:: Your task ::
This exercise asks for every record to be output again exactly.

[Collection entries]
----
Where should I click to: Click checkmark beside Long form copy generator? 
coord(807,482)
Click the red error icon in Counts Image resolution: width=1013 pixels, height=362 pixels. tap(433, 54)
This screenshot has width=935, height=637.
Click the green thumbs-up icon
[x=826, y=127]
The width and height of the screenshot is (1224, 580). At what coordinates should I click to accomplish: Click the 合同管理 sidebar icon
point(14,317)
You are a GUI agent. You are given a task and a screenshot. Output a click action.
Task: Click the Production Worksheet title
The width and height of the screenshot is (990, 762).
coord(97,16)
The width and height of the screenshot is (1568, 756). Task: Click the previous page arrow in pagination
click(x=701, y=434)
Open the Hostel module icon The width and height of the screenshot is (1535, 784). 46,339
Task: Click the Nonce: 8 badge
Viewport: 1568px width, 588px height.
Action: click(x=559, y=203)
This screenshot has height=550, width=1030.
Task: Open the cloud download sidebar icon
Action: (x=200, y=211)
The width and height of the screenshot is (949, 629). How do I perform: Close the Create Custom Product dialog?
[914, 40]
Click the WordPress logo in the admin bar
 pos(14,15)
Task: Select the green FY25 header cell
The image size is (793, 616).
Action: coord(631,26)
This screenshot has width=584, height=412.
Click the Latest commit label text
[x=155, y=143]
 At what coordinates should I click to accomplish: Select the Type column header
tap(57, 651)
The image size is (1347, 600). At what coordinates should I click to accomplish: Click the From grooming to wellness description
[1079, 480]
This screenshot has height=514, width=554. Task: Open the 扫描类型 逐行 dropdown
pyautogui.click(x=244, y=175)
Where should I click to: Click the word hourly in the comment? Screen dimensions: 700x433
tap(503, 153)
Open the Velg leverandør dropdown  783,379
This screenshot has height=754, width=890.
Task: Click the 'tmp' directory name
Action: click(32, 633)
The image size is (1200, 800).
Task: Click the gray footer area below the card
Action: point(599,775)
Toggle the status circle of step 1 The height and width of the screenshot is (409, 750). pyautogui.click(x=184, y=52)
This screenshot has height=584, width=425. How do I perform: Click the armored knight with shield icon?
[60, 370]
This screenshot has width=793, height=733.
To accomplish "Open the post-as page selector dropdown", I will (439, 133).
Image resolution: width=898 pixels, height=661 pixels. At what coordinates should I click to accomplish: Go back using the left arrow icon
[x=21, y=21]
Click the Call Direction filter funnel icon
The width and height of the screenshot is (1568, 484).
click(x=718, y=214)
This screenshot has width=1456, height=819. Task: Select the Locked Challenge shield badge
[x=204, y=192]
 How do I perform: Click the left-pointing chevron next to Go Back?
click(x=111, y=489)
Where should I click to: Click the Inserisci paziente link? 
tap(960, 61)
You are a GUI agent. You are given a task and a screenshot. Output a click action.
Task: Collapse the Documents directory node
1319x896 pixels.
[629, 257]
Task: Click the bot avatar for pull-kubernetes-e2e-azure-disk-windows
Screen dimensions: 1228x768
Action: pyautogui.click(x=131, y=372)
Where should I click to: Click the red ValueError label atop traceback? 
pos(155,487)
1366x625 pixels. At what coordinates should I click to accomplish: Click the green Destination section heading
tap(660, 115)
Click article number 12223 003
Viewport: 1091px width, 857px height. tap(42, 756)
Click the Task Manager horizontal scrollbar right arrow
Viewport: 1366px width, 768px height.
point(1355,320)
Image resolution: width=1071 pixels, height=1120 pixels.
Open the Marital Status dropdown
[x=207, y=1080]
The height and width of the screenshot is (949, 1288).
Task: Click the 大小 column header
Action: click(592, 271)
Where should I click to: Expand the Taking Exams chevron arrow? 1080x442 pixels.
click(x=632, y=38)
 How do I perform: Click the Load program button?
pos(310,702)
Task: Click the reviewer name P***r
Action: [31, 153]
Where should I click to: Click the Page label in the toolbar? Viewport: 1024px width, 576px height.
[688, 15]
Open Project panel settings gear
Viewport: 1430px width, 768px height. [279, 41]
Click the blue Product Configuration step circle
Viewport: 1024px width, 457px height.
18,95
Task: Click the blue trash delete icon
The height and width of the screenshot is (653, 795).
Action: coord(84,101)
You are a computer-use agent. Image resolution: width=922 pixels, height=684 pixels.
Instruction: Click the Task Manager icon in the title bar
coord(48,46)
----
:: Result of this task ::
Where should I click to: Click checkmark beside Long form copy generator? 
coord(807,482)
Click the red error icon in Counts Image resolution: width=1013 pixels, height=362 pixels. tap(433, 54)
This screenshot has width=935, height=637.
Click the green thumbs-up icon
[x=826, y=127]
The width and height of the screenshot is (1224, 580). At what coordinates should I click to accomplish: Click the 合同管理 sidebar icon
point(14,317)
You are a GUI agent. You are given a task and a screenshot. Output a click action.
Task: Click the Production Worksheet title
The width and height of the screenshot is (990, 762).
coord(97,16)
The width and height of the screenshot is (1568, 756). Task: Click the previous page arrow in pagination
click(x=701, y=434)
Open the Hostel module icon The width and height of the screenshot is (1535, 784). 46,339
Task: Click the Nonce: 8 badge
Viewport: 1568px width, 588px height.
Action: click(x=559, y=203)
This screenshot has height=550, width=1030.
Task: Open the cloud download sidebar icon
Action: (x=200, y=211)
The width and height of the screenshot is (949, 629). How do I perform: Close the Create Custom Product dialog?
[914, 40]
Click the WordPress logo in the admin bar
 pos(14,15)
Task: Select the green FY25 header cell
The image size is (793, 616).
Action: coord(631,26)
This screenshot has width=584, height=412.
Click the Latest commit label text
[x=155, y=143]
 At what coordinates should I click to accomplish: Select the Type column header
tap(57, 651)
The image size is (1347, 600). At what coordinates should I click to accomplish: Click the From grooming to wellness description
[1079, 480]
This screenshot has height=514, width=554. Task: Open the 扫描类型 逐行 dropdown
pyautogui.click(x=244, y=175)
Where should I click to: Click the word hourly in the comment? Screen dimensions: 700x433
tap(503, 153)
Open the Velg leverandør dropdown  783,379
This screenshot has height=754, width=890.
Task: Click the 'tmp' directory name
Action: click(32, 633)
The image size is (1200, 800).
Task: Click the gray footer area below the card
Action: point(599,775)
Toggle the status circle of step 1 The height and width of the screenshot is (409, 750). pyautogui.click(x=184, y=52)
This screenshot has height=584, width=425. How do I perform: Click the armored knight with shield icon?
[60, 370]
This screenshot has width=793, height=733.
To accomplish "Open the post-as page selector dropdown", I will (439, 133).
Image resolution: width=898 pixels, height=661 pixels. At what coordinates should I click to accomplish: Go back using the left arrow icon
[x=21, y=21]
Click the Call Direction filter funnel icon
The width and height of the screenshot is (1568, 484).
click(x=718, y=214)
This screenshot has width=1456, height=819. Task: Select the Locked Challenge shield badge
[x=204, y=192]
 How do I perform: Click the left-pointing chevron next to Go Back?
click(x=111, y=489)
Where should I click to: Click the Inserisci paziente link? 
tap(960, 61)
You are a GUI agent. You are given a task and a screenshot. Output a click action.
Task: Collapse the Documents directory node
1319x896 pixels.
[629, 257]
Task: Click the bot avatar for pull-kubernetes-e2e-azure-disk-windows
Screen dimensions: 1228x768
Action: pyautogui.click(x=131, y=372)
Where should I click to: Click the red ValueError label atop traceback? 
pos(155,487)
1366x625 pixels. At what coordinates should I click to accomplish: Click the green Destination section heading
tap(660, 115)
Click article number 12223 003
Viewport: 1091px width, 857px height. tap(42, 756)
Click the Task Manager horizontal scrollbar right arrow
Viewport: 1366px width, 768px height.
point(1355,320)
Image resolution: width=1071 pixels, height=1120 pixels.
Open the Marital Status dropdown
[x=207, y=1080]
The height and width of the screenshot is (949, 1288).
Task: Click the 大小 column header
Action: click(592, 271)
Where should I click to: Expand the Taking Exams chevron arrow? 1080x442 pixels.
click(x=632, y=38)
 How do I perform: Click the Load program button?
pos(310,702)
Task: Click the reviewer name P***r
Action: [31, 153]
Where should I click to: Click the Page label in the toolbar? Viewport: 1024px width, 576px height.
[688, 15]
Open Project panel settings gear
Viewport: 1430px width, 768px height. [279, 41]
Click the blue Product Configuration step circle
Viewport: 1024px width, 457px height.
18,95
Task: Click the blue trash delete icon
The height and width of the screenshot is (653, 795).
Action: coord(84,101)
You are a computer-use agent. Image resolution: width=922 pixels, height=684 pixels.
Instruction: Click the Task Manager icon in the title bar
coord(48,46)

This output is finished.